My first chance to escape the borders since arriving in Togo 7 months ago, I traveled to Ghana. This year was Ghana's turn to host the Africa Cup of Nations, a 3-week-long football (soccer) tournament between the top teams from across the continent. Games were played in 4 cities across Ghana, but my friends and I decided to catch a couple of matches in Tamale, a large city in the northern Ghana.
Tamale was a wonderful city to choose for my first vacation from being a volunteer in Togo. The city itself was very peaceful and the people were very friendly. When in search of an egg sandwich for breakfast the first morning, I made fast friends with a young, bright-faced Ghanaian woman named Abou. In between pouring coffee and flipping omelettes, Abou would circle back over to flirt with my friend and teach us some of her local language. “Despa”, that means “Good Morning.” And then you respond “Naa.”
Though Ghana continues to struggle, it is evident that its level of development is a cut above Togo. The streets are clean and there are public trash cans. The busy intersections have cross-walks and signals for pedestrians. There are more cars than motorcycles. These aren't scientific measurements for development, but it makes a different impression. Driving through the bush and the surrounding villages, however, you can see that there work is not done. The Ghanaians are still threatened by poverty and hunger: “
Nevertheless—I still felt like I was on vacation. Tender and juicy fried chicken and fried rice were a nice treat from the chewy cuts of 'meat' more frequently found on the streets in Togo. And compared to the oft skunky beer one finds in Togo, Ghanaian vendors presented a very impressive selection of brews—from the dark and creamy Castle Milk Stout to the refreshing Stone Lager. (And no—I have received no money for this endorsement).
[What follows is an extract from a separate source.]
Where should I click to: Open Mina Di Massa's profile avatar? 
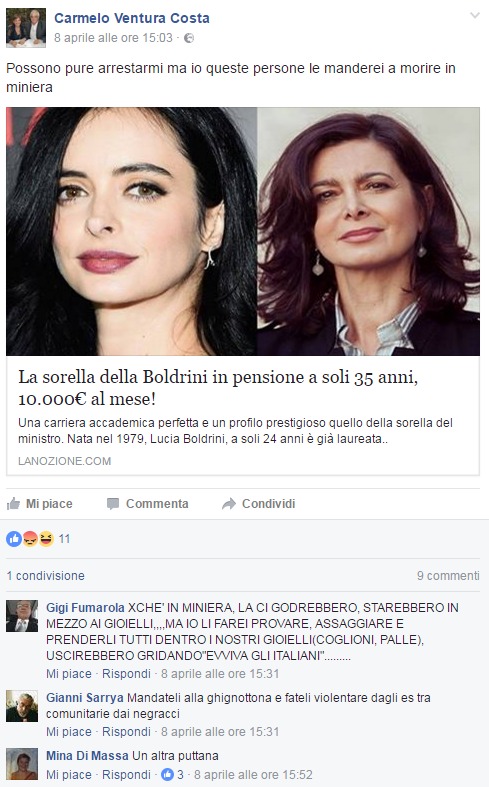coord(22,764)
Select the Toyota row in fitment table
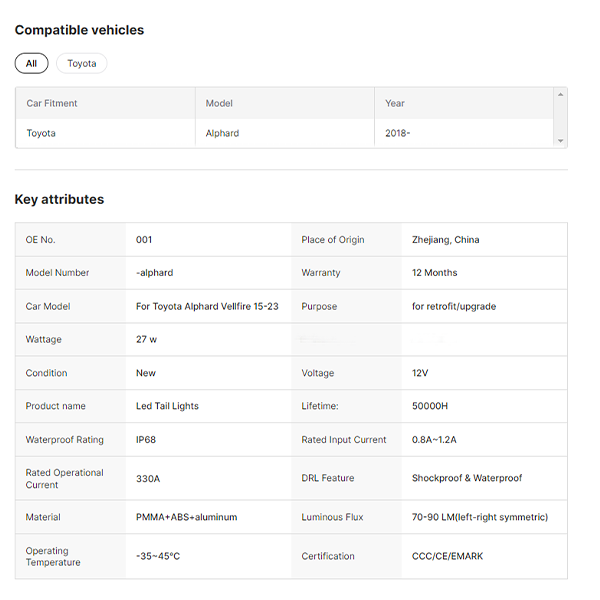The image size is (600, 600). click(284, 133)
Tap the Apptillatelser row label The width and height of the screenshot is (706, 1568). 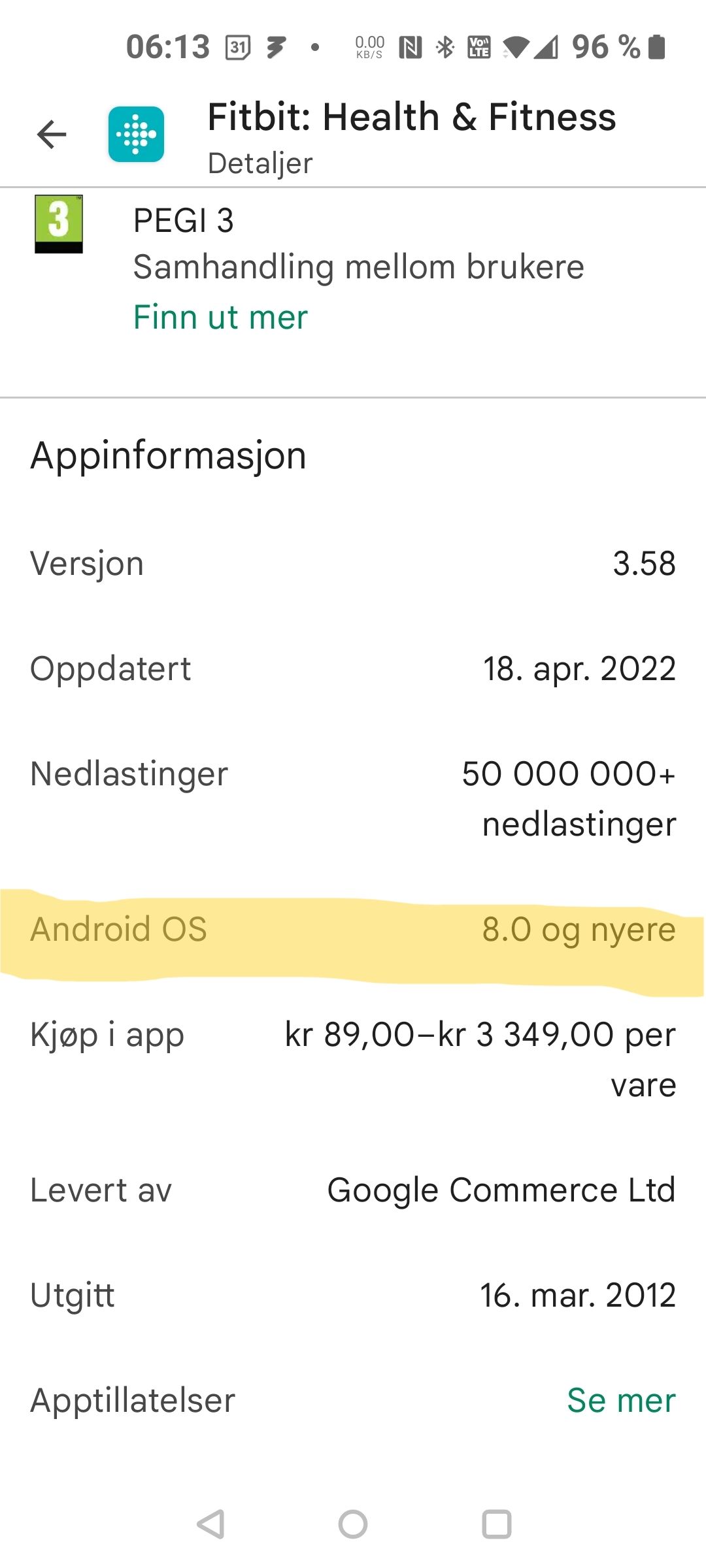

My good friend and fellow volunteer, Amy, hooked us up with free V.V.I.P. tickets to watch Senegal vs. Tunisia and Angola vs. South Africa. I rooted for Senegal, but all the scores ended up tied. Angola played sharp and had some good-looking players—I really enjoyed watching them play.
It was disappointing, however, to see the brand new stadium half empty. We sat in the press section with our V.V.I.P. tickets, which would have otherwise cost 75 Cedis (more or less $75 U.S.). Seats behind the goals cost 4 Cedis—which is about a day's earnings for many Ghanaians. Other seats were 15 Cedis.
Overall, it was nice to get away from work for a couple of days, visit another country and see the diversity of the African continent.